Scottish noblewoman and wife of John Knox (1547–c. 1613)

Margaret Knox (née Stewart; 1547 – after 1612) was a Scottish noblewoman and the second wife of Scottish reformer John Knox, whom she married when she was 17 years old and he 54. The marriage caused consternation from Mary, Queen of Scots, as the couple had married without having obtained royal consent.

== Family ==
Margaret Stewart was born in 1547, the daughter of Andrew Stewart, 2nd Lord Ochiltree, and Agnes Cunningham. The family was staunchly Protestant, and also related to the Scottish royal family and the Hamiltons. Margaret had three sisters and four brothers, including James Stewart, Earl of Arran.
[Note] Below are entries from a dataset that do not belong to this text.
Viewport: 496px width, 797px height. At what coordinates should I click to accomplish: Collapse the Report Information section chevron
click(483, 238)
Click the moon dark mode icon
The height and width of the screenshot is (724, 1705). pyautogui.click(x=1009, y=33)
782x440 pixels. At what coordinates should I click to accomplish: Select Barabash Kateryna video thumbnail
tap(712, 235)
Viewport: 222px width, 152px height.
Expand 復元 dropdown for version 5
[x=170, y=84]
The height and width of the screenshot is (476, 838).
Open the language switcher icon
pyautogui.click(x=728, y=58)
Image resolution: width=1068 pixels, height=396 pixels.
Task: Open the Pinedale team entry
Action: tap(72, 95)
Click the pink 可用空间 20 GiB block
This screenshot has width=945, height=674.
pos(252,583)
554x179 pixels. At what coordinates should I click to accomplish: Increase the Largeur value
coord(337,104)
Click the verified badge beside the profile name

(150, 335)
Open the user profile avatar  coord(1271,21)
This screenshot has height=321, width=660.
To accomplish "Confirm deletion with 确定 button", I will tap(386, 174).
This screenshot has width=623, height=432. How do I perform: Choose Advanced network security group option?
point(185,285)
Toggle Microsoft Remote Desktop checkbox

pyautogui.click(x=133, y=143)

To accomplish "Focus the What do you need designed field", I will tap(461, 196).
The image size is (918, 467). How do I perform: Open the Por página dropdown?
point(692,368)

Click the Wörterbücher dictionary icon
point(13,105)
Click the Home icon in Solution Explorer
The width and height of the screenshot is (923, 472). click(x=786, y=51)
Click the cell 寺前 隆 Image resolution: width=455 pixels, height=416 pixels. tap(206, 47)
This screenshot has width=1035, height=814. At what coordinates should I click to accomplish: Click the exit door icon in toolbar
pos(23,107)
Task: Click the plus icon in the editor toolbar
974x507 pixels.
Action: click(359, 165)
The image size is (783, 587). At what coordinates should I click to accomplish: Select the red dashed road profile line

== Marriages and children ==
On 26 March 1564, she married her first husband, John Knox, leader of the Scottish Reformation, and a close friend of her father. His first wife, Marjorie Bowes, had died in December 1560, leaving him with two small sons, Nathaniel and Eleazer. The marriage was strongly criticised by Queen Mary, as they had married without having first obtained her consent. Margaret, as the Queen's relative, was required to ask the monarch for permission to marry.

The couple made their home on Edinburgh's Royal Mile, and together they had three daughters:
- Martha Knox (1565–1592), married Alexander Fairlie, by whom she had issue.
- Margaret Knox (b.1567), married Zachary Pont, by whom she had issue.
- Elizabeth Knox (1570- January 1622), married in 1594, John Welsh, minister of Ayr, by whom she had issue.

Margaret served as Knox's secretary, and later, when he became ill, his nurse. Following Knox's death in November 1572, the General Assembly, at the suggestion of the Regent, Morton, allowed Margaret to receive, for the year succeeding her husband's death, his pension of 500 merks.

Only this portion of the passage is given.